Consistently, we associate Jesus with answered prayers. Jesus' teachings on prayer are straightforward and simple: "Ask and you shall receive; knock and it shall be opened to you." Jesus wants us to have a kind of sublime confidence. He often says that healings are more likely when people's faith is strong. Jesus makes us feel that God is always listening.
This confidence is especially keen before the raising of Lazarus. Jesus says, "Father, I thank you for having heard me. I knew that you always hear me, but I have said this for the sake of the crowd standing here, so that they may believe that you sent me." Lazarus has not yet been raised, but Jesus already knows that his prayer has been heard and answered. And Jesus wants us to know that the Father's generous response is not just for him, but also for us.

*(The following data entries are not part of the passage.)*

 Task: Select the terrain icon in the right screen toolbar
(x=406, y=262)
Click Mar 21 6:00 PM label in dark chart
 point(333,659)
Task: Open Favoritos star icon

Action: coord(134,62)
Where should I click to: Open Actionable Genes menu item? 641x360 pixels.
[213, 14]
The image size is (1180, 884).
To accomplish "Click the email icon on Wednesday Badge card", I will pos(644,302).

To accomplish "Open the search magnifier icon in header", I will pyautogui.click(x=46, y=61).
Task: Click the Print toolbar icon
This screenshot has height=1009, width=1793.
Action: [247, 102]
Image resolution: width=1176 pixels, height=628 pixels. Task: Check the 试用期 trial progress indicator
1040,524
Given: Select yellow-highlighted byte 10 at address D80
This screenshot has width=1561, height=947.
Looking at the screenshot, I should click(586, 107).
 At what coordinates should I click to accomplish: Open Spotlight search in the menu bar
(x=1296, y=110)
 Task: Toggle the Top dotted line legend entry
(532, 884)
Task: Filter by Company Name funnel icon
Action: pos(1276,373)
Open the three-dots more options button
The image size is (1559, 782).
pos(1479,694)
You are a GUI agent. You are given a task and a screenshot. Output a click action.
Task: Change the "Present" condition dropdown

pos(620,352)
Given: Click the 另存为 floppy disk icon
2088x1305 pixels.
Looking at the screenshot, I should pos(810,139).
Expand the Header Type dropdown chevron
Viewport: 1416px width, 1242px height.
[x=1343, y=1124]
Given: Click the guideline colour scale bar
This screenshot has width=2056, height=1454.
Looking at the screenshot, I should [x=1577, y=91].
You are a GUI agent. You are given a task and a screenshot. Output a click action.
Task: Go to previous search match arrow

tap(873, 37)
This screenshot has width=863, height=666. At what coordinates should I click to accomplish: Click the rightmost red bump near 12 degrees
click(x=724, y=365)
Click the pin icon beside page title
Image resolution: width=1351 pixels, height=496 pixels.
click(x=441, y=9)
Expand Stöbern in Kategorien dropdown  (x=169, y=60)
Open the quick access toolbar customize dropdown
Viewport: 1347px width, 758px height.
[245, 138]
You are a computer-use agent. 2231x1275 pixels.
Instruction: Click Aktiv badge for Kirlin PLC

At the same time the Scriptures caution us against overconfidence in prayer. When Jesus struggles with Satan in the wilderness, Satan taunts Jesus into using prayer as a kind of magic bullet. He seems to want to distort Jesus' intimacy with God. "If your God is so terrific, and you're so close to him, why don't you just turn a few stones into bread? Why don't you jump off a high place and see if he'll save you? Why don't you come over to the dark side, where it's so much more fun?"
And Jesus replies that we should not test the Lord our God.
One of the deepest surrenders we are called to make (I'd hardly call it small) is when we must accept the death of someone we love.
Lieutenant Colonel Ken Brown, a chaplain with the United States Army 101st Airborne Division, serving in Iraq, has some insights on this theme. He wrote an entry in his war diary on April 9, 2003. He was commenting on soldiers who come face-to-face with death for the first time, when they see their comrades wounded or killed.
Some of these soldiers came to Chaplain Brown to talk about death.
"I had a young man come to me a couple of weeks ago . . . he talked to me about, if he had just been a couple of seconds sooner at a certain location, he could probably have prevented this or that." Soldiers feel guilty, Chaplain Brown says, because they didn't or couldn't prevent a buddy from dying. They feel guilty that they are still alive.
When soldiers actually see death, Brown says, their priorities change. He doesn't try to tell them that all this can be so easily explained. In the same way I think all of us feel a real anxiety about the things we can't seem to prevent through our prayer.
But Chaplain Brown tells his soldiers about a philosopher named Boethius, from the fourth century, who made a famous remark. When we come up against an evil, when God doesn't seem to be in charge, God is writing straight with crooked lines.
How do we reconcile this with the statement of Jesus, "I know, Father, that you always hear me"?
Jesus tells us to believe in a God of enormous power who surrounds us with his love. But sometimes it seems to us that this all-powerful God is not listening, is not responsive to our prayers. What then?
This experience-of sustained, unanswered prayer-is well known in the spiritual life. Sometimes it is called darkness. Sometimes it is called aridity, or dryness in prayer. It comes when we're not sure God is listening, when we think God doesn't care about us, when the outcomes we want are not forthcoming. This is a great test of faith.
The path leads both to the raising of Lazarus and to the Garden of Gethsemane. As Philip Yancey writes, "Pain and suffering are part and parcel of our planet, and Christians are not exempt." When we face this undesirable reality, when we accept that there will be pain and suffering in spite of our prayers, we accept God's wisdom as higher than our own. We trust that God is writing straight with crooked lines.
Even so, we continue to believe and to pray. We have faith that where our knowledge fails, God's knowledge does not.
This is an old map, one that has been folded and refolded many times, so creased it seems about to fall apart. Yet it leads us to hidden treasure, a deeper reliance on God. Where our treasure is, there will our hearts be also.